(Records from a dataset)
+++++

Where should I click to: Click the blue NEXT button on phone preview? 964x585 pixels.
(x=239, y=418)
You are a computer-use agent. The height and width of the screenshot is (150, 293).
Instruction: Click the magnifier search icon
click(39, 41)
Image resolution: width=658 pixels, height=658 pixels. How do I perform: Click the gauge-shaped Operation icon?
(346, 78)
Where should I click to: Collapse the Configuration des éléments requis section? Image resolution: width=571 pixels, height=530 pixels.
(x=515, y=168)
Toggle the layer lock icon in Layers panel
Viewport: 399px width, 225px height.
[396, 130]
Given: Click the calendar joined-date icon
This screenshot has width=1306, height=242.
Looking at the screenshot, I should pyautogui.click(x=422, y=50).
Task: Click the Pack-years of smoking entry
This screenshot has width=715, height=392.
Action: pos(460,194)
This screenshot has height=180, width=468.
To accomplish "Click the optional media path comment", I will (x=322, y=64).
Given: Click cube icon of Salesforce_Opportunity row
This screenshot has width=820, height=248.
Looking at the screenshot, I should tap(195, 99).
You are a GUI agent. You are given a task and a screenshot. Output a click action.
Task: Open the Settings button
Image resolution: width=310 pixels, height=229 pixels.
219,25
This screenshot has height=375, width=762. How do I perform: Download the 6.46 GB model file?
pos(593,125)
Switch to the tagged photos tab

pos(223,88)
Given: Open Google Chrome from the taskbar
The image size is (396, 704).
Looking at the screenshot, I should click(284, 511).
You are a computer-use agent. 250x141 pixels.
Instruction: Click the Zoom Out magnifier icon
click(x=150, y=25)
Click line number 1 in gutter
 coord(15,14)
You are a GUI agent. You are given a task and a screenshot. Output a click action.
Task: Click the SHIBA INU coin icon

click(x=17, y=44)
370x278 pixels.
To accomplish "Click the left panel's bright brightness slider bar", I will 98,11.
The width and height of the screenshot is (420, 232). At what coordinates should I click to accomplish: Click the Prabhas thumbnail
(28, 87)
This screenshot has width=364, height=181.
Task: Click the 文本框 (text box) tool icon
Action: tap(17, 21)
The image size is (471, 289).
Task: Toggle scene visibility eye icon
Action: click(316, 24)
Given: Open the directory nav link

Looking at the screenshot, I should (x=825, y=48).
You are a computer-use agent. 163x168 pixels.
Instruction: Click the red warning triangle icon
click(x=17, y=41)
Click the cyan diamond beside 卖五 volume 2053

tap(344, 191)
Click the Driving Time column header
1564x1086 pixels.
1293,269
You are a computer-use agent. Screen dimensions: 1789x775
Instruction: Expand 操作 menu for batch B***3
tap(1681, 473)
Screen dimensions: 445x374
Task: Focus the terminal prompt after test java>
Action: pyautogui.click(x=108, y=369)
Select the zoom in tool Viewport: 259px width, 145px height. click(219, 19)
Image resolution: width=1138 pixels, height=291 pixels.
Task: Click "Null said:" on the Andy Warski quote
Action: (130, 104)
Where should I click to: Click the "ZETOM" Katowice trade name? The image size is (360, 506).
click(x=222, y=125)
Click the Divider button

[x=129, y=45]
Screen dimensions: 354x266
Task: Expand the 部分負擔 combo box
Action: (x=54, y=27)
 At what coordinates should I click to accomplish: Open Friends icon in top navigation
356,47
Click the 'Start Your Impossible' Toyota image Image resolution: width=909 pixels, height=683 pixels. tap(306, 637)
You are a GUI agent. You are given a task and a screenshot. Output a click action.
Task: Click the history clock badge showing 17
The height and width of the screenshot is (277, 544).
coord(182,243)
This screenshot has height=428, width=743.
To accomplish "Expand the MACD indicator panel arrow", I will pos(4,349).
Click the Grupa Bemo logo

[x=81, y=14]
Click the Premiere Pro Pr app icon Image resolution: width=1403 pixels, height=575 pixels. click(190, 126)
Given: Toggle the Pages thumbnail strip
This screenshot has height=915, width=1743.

+++++

### INSTRUCTIONS FOR THE TASK
Give again exactly, and only, the lines above starting at the one with "You are a computer-use agent. Screen" and ending at the one with "This screenshot has height=428, width=743.".

### ANSWER BOX
You are a computer-use agent. Screen dimensions: 1789x775
Instruction: Expand 操作 menu for batch B***3
tap(1681, 473)
Screen dimensions: 445x374
Task: Focus the terminal prompt after test java>
Action: pyautogui.click(x=108, y=369)
Select the zoom in tool Viewport: 259px width, 145px height. click(219, 19)
Image resolution: width=1138 pixels, height=291 pixels.
Task: Click "Null said:" on the Andy Warski quote
Action: (130, 104)
Where should I click to: Click the "ZETOM" Katowice trade name? The image size is (360, 506).
click(x=222, y=125)
Click the Divider button

[x=129, y=45]
Screen dimensions: 354x266
Task: Expand the 部分負擔 combo box
Action: (x=54, y=27)
 At what coordinates should I click to accomplish: Open Friends icon in top navigation
356,47
Click the 'Start Your Impossible' Toyota image Image resolution: width=909 pixels, height=683 pixels. tap(306, 637)
You are a GUI agent. You are given a task and a screenshot. Output a click action.
Task: Click the history clock badge showing 17
The height and width of the screenshot is (277, 544).
coord(182,243)
This screenshot has height=428, width=743.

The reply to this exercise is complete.